GIVEN REQUEST:
Please copy, unchanged, the lines of the listing below that lie between the line holding "Given: Open the settings" and the line holding "click(233, 22)", inclusive.

Recorded data:
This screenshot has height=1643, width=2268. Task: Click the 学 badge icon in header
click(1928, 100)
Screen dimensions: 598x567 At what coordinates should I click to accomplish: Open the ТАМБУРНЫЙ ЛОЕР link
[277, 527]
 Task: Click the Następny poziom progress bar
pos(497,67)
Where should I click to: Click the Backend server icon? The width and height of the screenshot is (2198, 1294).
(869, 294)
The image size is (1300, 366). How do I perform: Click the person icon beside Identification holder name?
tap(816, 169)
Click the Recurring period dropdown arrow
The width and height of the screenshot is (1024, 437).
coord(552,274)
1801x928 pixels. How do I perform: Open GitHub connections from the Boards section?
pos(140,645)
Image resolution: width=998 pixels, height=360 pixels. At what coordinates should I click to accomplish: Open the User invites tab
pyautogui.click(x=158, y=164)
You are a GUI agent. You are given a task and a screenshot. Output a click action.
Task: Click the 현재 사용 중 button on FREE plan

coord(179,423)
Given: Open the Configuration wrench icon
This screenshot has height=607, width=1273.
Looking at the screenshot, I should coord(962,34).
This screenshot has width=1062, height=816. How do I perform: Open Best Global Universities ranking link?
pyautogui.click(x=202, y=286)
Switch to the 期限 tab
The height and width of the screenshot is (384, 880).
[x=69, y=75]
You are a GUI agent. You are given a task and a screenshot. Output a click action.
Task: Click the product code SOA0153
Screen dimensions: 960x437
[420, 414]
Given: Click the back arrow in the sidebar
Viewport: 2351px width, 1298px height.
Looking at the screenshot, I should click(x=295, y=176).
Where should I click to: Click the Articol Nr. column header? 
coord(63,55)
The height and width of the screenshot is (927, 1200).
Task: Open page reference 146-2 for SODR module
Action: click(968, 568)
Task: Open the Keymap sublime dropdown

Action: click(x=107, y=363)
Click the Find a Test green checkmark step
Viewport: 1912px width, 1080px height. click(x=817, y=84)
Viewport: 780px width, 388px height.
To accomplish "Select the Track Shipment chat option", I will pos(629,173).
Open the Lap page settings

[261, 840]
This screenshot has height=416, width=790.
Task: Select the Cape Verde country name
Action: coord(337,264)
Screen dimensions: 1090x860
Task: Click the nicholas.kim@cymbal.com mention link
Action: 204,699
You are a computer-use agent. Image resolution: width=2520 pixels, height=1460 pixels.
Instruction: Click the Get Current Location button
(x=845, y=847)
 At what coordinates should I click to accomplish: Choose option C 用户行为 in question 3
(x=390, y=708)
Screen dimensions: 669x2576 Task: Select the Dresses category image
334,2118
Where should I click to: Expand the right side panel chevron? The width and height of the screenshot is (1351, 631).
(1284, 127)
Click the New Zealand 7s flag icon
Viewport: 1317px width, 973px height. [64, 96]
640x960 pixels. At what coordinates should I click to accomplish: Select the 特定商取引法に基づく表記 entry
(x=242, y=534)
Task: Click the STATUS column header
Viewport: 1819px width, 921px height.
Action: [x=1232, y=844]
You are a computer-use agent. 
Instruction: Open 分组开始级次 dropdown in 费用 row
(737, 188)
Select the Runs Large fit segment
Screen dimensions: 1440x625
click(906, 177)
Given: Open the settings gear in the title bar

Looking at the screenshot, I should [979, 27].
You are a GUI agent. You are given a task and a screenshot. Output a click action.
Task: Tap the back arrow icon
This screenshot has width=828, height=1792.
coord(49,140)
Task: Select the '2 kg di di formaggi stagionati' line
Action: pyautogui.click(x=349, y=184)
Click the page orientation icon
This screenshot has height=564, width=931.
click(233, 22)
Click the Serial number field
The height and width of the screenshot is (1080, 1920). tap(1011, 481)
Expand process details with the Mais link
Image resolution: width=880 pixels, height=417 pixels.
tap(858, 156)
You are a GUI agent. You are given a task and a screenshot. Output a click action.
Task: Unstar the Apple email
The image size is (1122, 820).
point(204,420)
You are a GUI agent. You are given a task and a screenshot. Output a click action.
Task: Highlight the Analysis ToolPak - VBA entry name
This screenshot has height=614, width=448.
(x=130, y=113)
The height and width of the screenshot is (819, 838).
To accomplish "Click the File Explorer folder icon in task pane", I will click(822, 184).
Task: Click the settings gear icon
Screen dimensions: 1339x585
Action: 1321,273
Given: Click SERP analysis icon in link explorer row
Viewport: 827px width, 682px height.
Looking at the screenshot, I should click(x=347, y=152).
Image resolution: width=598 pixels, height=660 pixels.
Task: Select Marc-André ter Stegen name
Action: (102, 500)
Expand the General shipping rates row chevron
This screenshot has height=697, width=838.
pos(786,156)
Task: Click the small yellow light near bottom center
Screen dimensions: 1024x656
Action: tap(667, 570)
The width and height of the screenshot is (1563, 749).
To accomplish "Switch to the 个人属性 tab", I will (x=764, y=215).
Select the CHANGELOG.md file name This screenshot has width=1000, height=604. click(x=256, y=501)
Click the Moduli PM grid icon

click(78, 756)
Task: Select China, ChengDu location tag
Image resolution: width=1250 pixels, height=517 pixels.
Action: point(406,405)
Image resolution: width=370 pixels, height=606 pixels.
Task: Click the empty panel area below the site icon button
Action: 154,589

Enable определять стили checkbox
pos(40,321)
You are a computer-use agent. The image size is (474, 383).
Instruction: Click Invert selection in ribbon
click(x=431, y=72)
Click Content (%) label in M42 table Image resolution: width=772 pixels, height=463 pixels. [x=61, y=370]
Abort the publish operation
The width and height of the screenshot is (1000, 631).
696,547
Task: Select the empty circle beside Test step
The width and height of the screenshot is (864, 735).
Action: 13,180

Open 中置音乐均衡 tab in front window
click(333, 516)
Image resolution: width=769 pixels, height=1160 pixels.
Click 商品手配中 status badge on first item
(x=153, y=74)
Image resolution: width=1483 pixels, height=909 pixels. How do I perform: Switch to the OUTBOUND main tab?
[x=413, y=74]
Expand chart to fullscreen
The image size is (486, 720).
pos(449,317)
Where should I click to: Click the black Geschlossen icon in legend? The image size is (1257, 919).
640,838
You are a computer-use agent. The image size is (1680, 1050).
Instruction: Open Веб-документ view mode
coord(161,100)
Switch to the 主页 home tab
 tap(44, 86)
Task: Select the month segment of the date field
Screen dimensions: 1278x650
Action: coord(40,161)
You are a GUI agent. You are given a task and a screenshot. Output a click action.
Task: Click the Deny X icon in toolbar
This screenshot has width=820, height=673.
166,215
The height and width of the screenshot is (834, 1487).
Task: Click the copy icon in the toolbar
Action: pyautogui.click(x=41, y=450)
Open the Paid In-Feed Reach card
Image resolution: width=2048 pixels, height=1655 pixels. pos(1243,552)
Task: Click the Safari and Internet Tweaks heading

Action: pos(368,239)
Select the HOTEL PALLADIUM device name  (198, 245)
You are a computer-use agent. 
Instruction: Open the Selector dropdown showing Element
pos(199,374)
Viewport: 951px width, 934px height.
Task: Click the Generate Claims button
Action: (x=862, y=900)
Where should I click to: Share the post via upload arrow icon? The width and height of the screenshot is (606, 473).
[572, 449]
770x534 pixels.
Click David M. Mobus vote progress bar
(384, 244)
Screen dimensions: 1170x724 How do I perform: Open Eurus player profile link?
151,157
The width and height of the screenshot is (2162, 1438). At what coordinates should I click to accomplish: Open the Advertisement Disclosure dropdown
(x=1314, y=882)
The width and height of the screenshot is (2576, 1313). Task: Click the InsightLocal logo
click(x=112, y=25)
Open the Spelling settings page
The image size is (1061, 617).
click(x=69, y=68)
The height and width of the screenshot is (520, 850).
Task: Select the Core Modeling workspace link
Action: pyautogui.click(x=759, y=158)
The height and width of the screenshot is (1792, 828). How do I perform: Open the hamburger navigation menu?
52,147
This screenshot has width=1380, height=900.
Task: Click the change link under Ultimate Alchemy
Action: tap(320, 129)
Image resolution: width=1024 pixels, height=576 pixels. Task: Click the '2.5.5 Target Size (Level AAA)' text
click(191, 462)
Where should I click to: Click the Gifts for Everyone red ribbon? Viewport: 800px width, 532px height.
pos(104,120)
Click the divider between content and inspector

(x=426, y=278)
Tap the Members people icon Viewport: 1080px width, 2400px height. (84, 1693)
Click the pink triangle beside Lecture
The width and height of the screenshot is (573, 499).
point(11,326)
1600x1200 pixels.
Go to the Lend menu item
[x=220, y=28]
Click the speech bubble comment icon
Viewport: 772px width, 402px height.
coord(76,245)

ANSWER TO THE EXERCISE:
Given: Open the settings gear in the title bar

Looking at the screenshot, I should [979, 27].
You are a GUI agent. You are given a task and a screenshot. Output a click action.
Task: Tap the back arrow icon
This screenshot has width=828, height=1792.
coord(49,140)
Task: Select the '2 kg di di formaggi stagionati' line
Action: pyautogui.click(x=349, y=184)
Click the page orientation icon
This screenshot has height=564, width=931.
click(233, 22)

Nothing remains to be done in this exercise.